Data records »
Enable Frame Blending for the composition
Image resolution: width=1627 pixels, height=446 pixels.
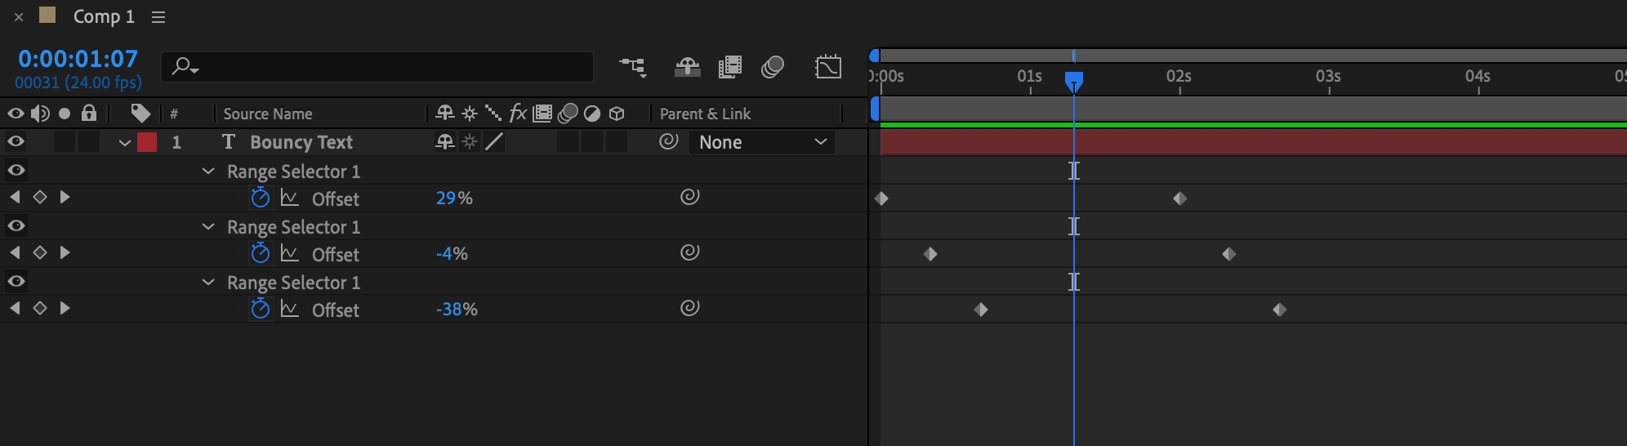pyautogui.click(x=729, y=67)
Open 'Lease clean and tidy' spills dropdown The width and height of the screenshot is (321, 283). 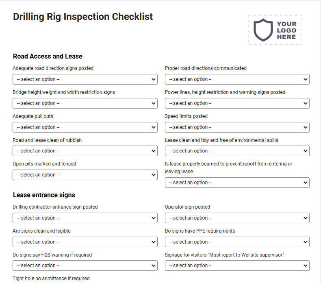coord(237,151)
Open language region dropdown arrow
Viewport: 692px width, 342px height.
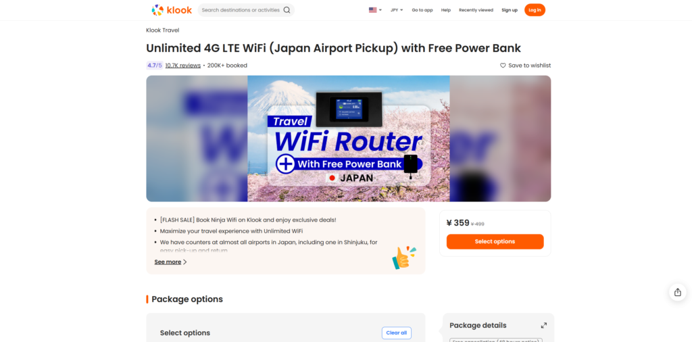click(380, 10)
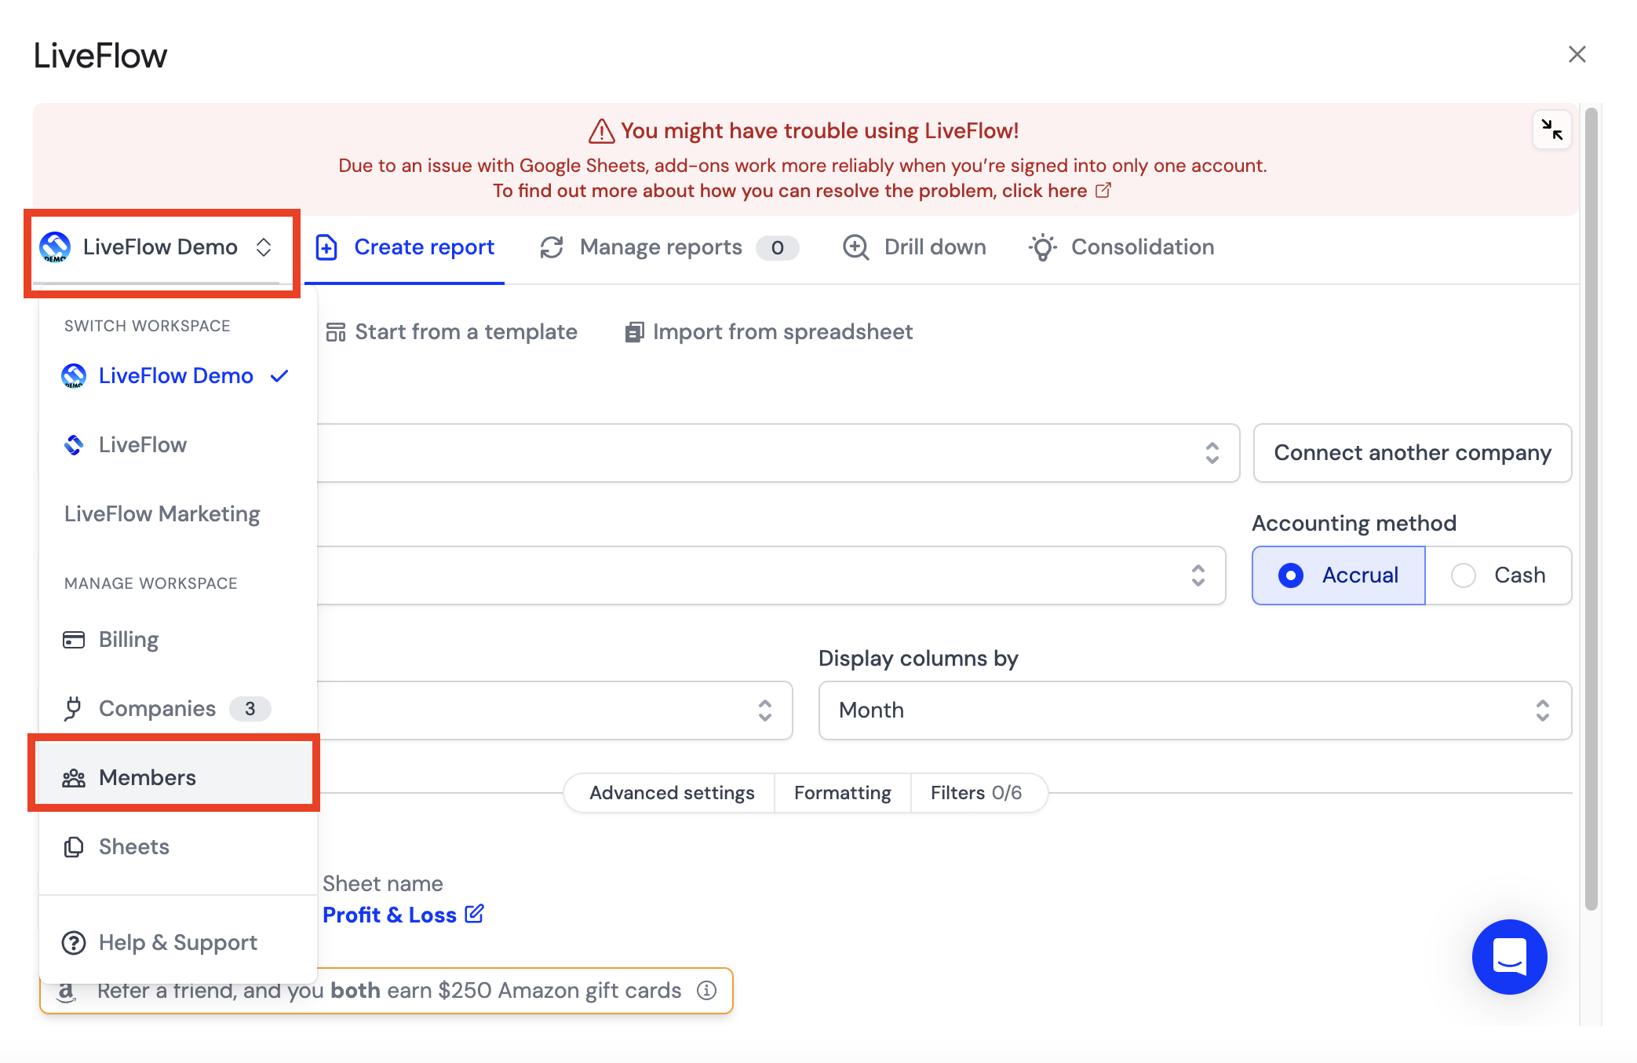Viewport: 1637px width, 1063px height.
Task: Click the info icon on referral banner
Action: pos(706,990)
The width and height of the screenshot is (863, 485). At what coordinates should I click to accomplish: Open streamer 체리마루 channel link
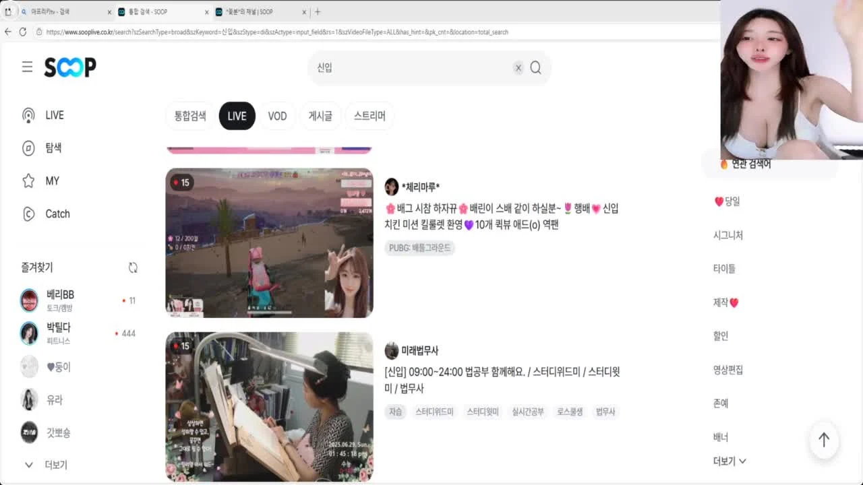point(421,187)
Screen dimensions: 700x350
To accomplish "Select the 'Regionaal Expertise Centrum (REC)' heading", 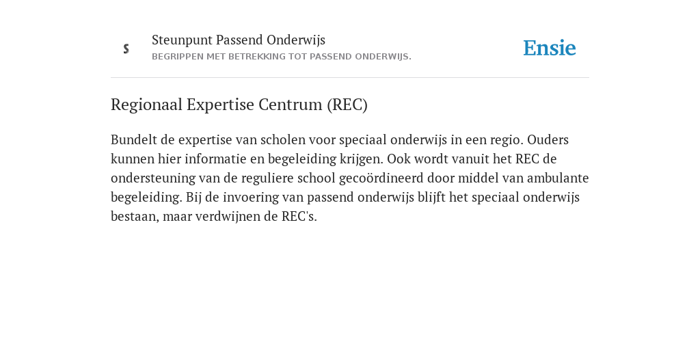I will tap(239, 105).
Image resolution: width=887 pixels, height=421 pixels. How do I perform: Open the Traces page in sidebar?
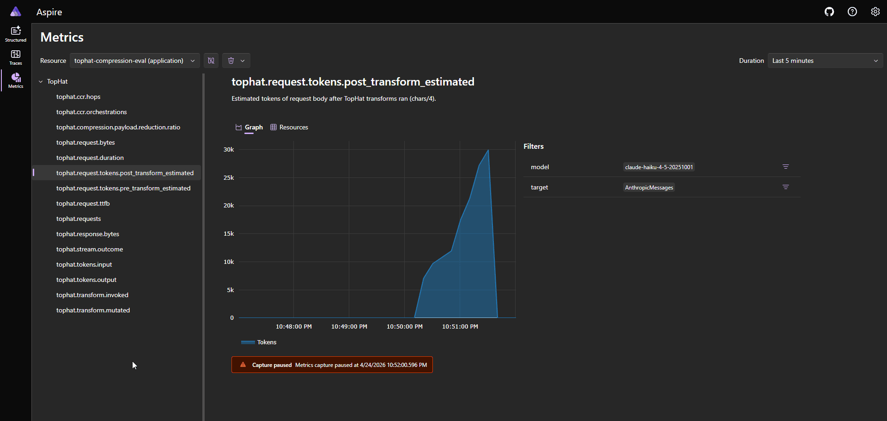point(16,57)
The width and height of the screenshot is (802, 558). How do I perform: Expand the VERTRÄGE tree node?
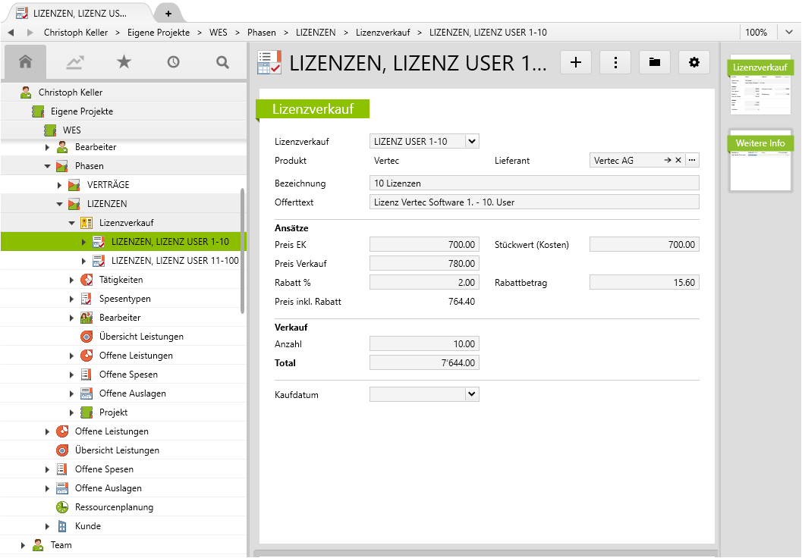[x=60, y=185]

Exercise details » Could you reproduce exactly the lines running from the one with "Image resolution: width=887" through the final line of the listing above, both included, and drop the pictures?

Answer space »
Image resolution: width=887 pixels, height=421 pixels. How do I perform: Open the Traces page in sidebar?
point(16,57)
The width and height of the screenshot is (802, 558). How do I perform: Expand the VERTRÄGE tree node?
[x=60, y=185]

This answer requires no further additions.